Introduction
A bar plot is a graphical representation which shows the relationship between a categorical and a numerical variable. In general, there are two popular types used for data visualization, which are dodged and stacked bar plot.
A dodged bar plot is used to compare a grouping variable, where the groups are plotted side by side. It could be used to compare categorical counts or relative proportions, and in general used to compare numerical statistics such as mean/median.
In the current article, we will deal with count-based bar plots where we compare the proportions corresponding to a grouping variable.
Article outline
The current article will cover the following:
Loading libraries
The first step is to load the required libraries.
import numpy as np # array manipulation
import pandas as pd # Data Manipulation
import matplotlib.pyplot as plt # Visualisation
import seaborn as sns # Visualisation
Basic knowledge of matplotlib’s subplots
If you have basic knowledge of matplotlib’s subplots( ) method, you can proceed with the article, else I will highly recommend reading the first blog on this visualisation guide series.
Link: Introduction to Line Plot — Matplotlib, Pandas and Seaborn Visualization Guide (Part 1)
Basic barplot using Rectangle method
In this article, we will learn how to generate dodge plots. But before we proceed with such advanced statistical plot, first we need to be familiar with how matplotlib builds a bar plot step by step.
To build a bar plot, we need to go through the following steps:
Step 1: From matplotlib.patches import Rectangle.
Step 2: Using plt.subplots( ) instantiate figure (fig) and axes (ax) objects.
Step 3: Use the Rectangle( ) method to generate the patch/rectangle object.
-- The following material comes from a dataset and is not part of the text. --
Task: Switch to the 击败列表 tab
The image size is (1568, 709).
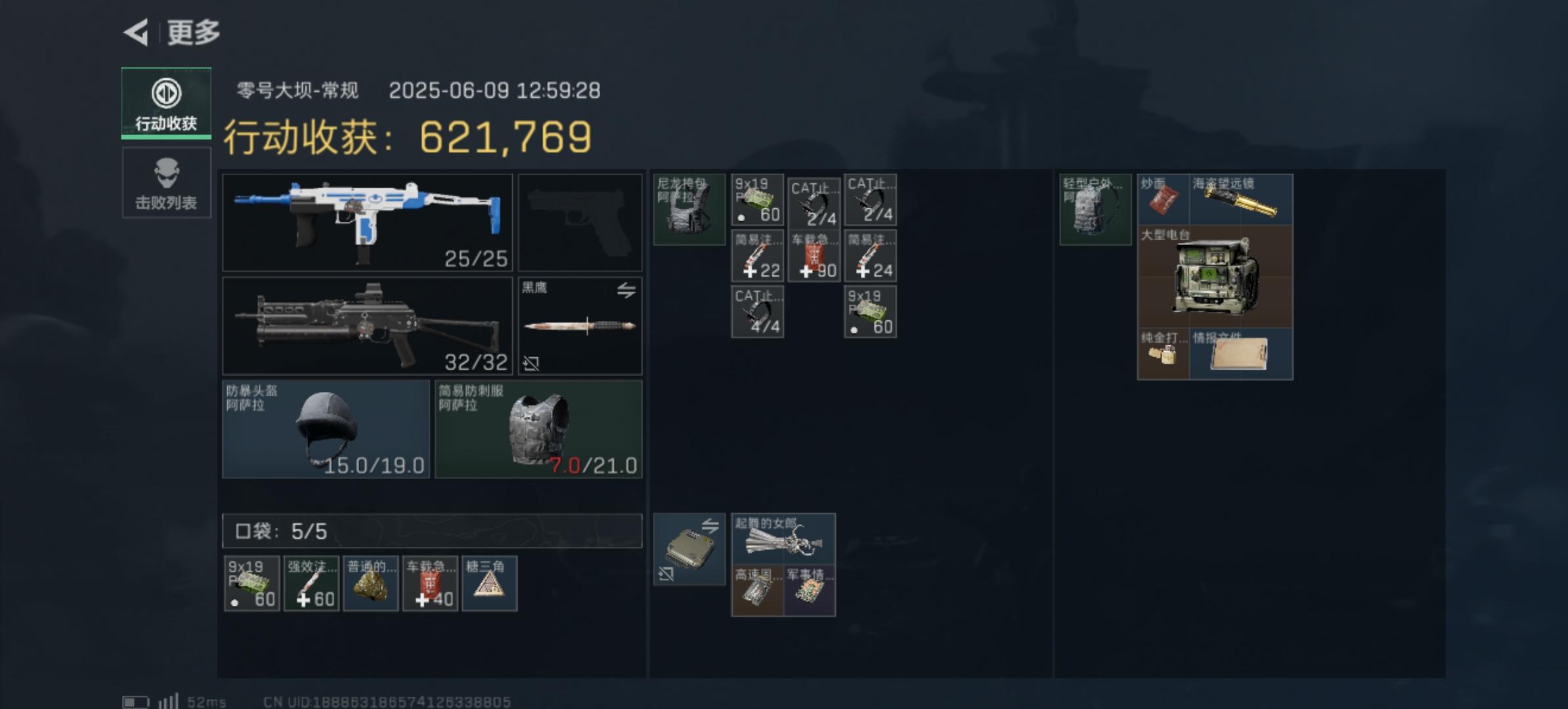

The Rectangle( ) method takes x and y as tuple, then width and height of the bar.
Step 4: We generate two such Rectangle\patch object (rec1 and rec2) that we are going to add\impose of the axes (ax) object.
Step 5: Now add these patch/rectangle objects on the axes (ax) using add_patch( ) method.
from matplotlib.patches import Rectangle
fig, ax = plt.subplots()
# Define rectangle
# Rectangle((x, y), width, height)
rec1 = Rectangle((0.1, 0), 0.2, 0.9)
rec2 = Rectangle((0.5, 0), 0.2, 0.5)
# Adding patch object/ rectangles
ax.add_patch(rec1)
ax.add_patch(rec2)
Help on the methods
You can get help using the python’s inbuilt help( ) method, where you can supply any object name (for example Rectangle) to get information on the associated attributes and methods.
help(Rectangle)
Check for the Patches
Let’s check whether the axes (ax) object contains the paches/rectangles. We can check that by applying the attribute patches on axes object (ax). The output clearly shows that the axes object contains two patches.
ax.patches
<Axes.ArtistList of 2 patches>
Changing the Rectangle/Patch Colour
We can customise patch properties. Let’s change the patch property of the 2nd rectangle by accessing the object via ax.patches[1] and apply the set_color(“red”) to change the colour to red.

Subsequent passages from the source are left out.